## Try it
Gather each line in the entries that includes the string "computer".

╭──

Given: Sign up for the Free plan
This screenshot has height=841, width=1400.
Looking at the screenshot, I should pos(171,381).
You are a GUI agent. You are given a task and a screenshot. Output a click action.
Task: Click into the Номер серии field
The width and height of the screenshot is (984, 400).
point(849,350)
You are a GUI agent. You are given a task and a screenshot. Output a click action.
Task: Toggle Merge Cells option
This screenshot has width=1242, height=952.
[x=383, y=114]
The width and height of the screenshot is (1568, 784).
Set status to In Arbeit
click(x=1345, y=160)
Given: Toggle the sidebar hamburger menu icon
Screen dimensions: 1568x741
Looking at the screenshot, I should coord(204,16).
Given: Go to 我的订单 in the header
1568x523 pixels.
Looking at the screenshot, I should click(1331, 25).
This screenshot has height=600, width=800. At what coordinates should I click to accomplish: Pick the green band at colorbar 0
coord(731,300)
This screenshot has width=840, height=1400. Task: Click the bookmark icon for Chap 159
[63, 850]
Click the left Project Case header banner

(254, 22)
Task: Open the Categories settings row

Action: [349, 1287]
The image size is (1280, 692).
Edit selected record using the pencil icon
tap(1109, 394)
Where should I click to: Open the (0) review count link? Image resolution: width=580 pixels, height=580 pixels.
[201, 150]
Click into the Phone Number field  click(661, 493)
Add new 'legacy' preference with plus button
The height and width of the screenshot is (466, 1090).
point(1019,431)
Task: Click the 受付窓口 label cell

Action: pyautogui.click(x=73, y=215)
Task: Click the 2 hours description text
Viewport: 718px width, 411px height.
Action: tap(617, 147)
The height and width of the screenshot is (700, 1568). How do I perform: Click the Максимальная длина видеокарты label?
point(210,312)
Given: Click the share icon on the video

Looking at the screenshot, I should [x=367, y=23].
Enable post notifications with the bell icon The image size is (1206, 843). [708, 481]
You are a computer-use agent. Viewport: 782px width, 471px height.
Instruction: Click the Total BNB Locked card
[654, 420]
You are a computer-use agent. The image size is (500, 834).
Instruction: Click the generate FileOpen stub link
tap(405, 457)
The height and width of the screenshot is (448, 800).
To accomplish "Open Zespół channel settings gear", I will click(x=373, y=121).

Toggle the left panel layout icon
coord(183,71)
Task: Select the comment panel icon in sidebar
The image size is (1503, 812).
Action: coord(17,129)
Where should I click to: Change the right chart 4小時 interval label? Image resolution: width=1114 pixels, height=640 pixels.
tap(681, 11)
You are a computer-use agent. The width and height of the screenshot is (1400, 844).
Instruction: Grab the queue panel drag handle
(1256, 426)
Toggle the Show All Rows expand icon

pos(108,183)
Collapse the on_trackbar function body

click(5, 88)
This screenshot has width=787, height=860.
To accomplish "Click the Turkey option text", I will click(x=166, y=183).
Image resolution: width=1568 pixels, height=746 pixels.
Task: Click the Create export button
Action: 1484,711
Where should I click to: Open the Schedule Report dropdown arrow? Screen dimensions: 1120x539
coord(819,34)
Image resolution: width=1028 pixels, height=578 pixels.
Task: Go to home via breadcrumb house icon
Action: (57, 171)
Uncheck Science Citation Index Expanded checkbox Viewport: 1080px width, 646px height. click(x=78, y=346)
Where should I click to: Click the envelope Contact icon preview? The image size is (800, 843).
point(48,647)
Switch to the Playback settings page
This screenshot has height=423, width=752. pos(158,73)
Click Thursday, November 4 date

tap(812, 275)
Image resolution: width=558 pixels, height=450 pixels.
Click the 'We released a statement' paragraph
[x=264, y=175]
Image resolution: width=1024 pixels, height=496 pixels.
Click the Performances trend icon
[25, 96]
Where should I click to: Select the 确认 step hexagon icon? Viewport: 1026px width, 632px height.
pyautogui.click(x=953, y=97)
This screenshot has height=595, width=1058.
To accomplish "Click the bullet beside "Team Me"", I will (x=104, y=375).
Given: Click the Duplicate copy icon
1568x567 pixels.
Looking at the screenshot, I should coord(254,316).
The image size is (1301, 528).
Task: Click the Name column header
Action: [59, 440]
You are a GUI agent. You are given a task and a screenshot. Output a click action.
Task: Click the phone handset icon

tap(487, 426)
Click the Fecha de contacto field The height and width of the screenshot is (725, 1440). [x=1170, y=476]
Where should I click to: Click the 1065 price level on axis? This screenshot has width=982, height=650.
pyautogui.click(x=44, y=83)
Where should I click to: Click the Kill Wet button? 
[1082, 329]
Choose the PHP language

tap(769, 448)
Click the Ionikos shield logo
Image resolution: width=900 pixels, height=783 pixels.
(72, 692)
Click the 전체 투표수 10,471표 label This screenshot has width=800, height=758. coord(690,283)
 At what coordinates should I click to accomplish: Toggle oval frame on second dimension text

╰──

## Output for this exercise
You are a computer-use agent. Viewport: 782px width, 471px height.
You are a computer-use agent. The image size is (500, 834).
You are a computer-use agent. The width and height of the screenshot is (1400, 844).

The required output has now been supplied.